Vorgestellt von Barbara Neeb

Vorschau einer Szene des Filmes "Charade" auf YouTube

Meine Mutter war ein großer Cary-Grant-Fan, und so wuchs ich mit vielen US-Screwball-Klassikern auf. Die man auch heute noch mit großem Genuss ansehen kann (ich sage nur Leoparden küsst man nicht – ohne Übersetzende, dafür mit einem Paläontologen, auch unbedingt gucken!). Hier in Charade spielt die wunderbare Audrey Hepburn eine Simultandolmetscherin, deren Mann ermordet wurde, dessen riesige Hinterlassenschaft zudem verschwunden ist. Ab sofort wird sie von diversen Geheimdienstleuten verfolgt, die es alle auf das Geld abgesehen haben.

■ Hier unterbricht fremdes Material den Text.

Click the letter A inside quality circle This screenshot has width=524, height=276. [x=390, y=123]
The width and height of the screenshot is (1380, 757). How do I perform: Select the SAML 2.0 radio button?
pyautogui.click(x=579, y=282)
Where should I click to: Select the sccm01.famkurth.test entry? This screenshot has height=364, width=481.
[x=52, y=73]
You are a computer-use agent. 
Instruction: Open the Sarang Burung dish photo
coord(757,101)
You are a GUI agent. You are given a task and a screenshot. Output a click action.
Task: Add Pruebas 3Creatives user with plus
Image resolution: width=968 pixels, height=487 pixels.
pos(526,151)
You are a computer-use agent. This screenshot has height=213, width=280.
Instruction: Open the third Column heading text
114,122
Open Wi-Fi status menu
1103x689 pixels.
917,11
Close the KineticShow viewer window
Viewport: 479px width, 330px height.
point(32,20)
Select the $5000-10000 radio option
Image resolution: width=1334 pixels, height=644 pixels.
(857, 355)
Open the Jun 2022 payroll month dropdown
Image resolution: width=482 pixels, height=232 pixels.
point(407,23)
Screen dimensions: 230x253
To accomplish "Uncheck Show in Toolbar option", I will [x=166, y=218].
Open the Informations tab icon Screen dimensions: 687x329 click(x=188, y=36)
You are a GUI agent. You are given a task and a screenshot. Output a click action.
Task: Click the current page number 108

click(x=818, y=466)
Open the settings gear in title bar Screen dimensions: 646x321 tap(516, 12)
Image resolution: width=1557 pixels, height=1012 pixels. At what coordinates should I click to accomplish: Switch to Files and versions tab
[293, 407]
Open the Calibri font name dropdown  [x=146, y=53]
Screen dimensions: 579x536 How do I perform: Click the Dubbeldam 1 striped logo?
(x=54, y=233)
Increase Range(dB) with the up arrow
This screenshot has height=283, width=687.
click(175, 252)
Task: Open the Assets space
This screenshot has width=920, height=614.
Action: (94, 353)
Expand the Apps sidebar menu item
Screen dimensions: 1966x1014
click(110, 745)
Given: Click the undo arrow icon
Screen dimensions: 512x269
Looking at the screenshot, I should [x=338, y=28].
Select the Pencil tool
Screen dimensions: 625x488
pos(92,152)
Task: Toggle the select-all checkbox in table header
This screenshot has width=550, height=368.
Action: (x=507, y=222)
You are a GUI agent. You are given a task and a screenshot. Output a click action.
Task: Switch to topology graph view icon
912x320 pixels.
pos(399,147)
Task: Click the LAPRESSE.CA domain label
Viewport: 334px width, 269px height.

Der Film ist voller überraschender Wendungen, die Verfolger sterben einer nach dem anderen, und nie weiß die arme junge Witwe, wem sie trauen kann. Noch dazu, wo ihr der charmante Cary Grant (damals übrigens schon 59, 25 Jahre älter als seine Filmpartnerin) den Kopf verdreht. Aber ist er Freund oder Feind? Schauplatz ist übrigens Paris – auch das ein herrliches Setting!

Das Ende wird natürlich nicht verraten – es bleibt spannend bis zum Schluss!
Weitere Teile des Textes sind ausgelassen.